| What the exercise asks |
Below is a listing. Set down exactly the lines from the one containing "Image resolution: width=455" through the one containing "Task: Go to Personal Details", both ends included, and leave out the rest.

| Data for this task |

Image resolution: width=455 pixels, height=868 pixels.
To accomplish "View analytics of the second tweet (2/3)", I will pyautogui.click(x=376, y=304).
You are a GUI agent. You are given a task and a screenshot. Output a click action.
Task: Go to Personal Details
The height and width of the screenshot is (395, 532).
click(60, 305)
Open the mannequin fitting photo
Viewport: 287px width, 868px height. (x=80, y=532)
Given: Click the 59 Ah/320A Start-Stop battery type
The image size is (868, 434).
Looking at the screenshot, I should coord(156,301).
---
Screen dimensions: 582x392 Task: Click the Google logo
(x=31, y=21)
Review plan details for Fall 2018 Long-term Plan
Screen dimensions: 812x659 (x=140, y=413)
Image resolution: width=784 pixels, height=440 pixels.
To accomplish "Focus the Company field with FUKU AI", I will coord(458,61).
==
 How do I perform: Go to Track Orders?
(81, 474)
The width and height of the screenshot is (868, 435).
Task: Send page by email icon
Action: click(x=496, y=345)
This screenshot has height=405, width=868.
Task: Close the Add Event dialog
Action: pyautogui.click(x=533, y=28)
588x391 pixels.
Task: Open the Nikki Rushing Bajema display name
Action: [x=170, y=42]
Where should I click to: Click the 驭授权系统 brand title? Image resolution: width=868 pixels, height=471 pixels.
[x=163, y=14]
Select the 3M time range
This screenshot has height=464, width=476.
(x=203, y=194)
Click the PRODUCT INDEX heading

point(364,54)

| Task answer |
Image resolution: width=455 pixels, height=868 pixels.
To accomplish "View analytics of the second tweet (2/3)", I will pyautogui.click(x=376, y=304).
You are a GUI agent. You are given a task and a screenshot. Output a click action.
Task: Go to Personal Details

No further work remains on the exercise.